There have been suggestions that electronic health records (EHRs) should be expanded beyond clinical mental health care services to a broader array of care services that support mental health service users, which we call an integrated electronic care record (IECR). Previous research has considered service users' general views on information being stored and shared via an EHR. However, little consideration has been given to service users' attitudes toward how EHRs should be used in the provision of care or the concept of an IECR.

OBJECTIVE

This study aimed to understand mental health care service users' perspectives on an IECR and how it should be used in practice when receiving care.

METHODS

Ten people with lived experience of accessing multiple services in Australia's mental health care system were provided with 2 vignettes that depicted fictional service users making decisions about an IECR. Participants were asked to respond to several scenarios that the fictional service users might experience in their journey through the mental health care system with an IECR. Participants provided written responses and took part in a semistructured interview to discuss their responses.

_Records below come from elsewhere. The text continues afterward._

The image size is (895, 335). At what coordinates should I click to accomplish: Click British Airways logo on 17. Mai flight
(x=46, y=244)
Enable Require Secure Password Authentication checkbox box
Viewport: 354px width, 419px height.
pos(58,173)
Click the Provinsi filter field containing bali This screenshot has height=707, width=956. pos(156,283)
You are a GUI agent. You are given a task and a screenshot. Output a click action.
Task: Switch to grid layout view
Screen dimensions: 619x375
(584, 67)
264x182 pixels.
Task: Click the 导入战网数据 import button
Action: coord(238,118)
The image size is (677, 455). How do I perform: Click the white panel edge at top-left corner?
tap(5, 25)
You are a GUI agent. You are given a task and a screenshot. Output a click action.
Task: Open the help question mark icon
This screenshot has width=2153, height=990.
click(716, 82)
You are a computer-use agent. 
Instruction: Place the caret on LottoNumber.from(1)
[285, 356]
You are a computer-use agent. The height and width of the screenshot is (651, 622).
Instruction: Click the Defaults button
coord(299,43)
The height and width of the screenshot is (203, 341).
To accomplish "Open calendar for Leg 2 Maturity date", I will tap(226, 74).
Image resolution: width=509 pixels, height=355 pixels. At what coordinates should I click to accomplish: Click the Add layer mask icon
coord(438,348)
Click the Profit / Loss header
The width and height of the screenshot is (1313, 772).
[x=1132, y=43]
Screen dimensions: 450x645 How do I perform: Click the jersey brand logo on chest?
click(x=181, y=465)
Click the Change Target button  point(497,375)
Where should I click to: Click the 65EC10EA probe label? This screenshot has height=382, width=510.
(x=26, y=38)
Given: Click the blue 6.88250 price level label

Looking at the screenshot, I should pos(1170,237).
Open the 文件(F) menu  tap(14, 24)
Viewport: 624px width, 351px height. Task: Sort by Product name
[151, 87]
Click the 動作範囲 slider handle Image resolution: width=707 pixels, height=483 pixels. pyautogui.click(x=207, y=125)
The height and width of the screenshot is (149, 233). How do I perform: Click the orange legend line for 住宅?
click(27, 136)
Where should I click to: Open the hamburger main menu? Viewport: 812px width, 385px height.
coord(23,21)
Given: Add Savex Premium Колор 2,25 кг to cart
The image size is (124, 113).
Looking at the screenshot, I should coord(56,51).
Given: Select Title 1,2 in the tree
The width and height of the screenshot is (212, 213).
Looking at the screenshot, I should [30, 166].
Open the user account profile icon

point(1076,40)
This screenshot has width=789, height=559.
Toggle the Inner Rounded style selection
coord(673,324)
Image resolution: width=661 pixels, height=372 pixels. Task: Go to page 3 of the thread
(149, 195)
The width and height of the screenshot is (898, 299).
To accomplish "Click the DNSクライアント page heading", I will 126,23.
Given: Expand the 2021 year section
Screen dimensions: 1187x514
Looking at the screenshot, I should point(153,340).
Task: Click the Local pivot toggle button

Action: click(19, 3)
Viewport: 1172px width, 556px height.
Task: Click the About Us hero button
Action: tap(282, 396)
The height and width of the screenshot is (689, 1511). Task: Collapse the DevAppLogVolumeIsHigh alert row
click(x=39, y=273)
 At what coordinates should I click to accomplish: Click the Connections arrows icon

An interpretative phenomenological analysis was undertaken, which led to 5 major themes and 15 subthemes being developed.

RESULTS

Service users wanted an IECR that they had control over, supported them as equal partners in their care, and contributed toward more collaborative and proactive mental health care. However, participants were concerned that care professionals' perspectives would be privileged in the IECR and overshadow service users' needs. Participants also had concerns that stigmatizing and discriminatory information documented in their IECR would negatively impact their interactions with the mental health care system and their access to care. Participants saw value in an IECR bringing together information to support collaborative and proactive care. However, participants thought that the benefits of the IECR had to be balanced with potential risks to their privacy. Participants thought that the IECR should contain only information relevant to their care and should be shared only with relevant care professionals. There were concerns that service users might lack the skills, resources, and information required to manage their IECR.

CONCLUSIONS

An IECR has the potential to fill the gaps in an increasingly complex and fragmented mental health care system but risks entrenching service users' experiences of stigma and discrimination unless service users are meaningfully involved in their IECR.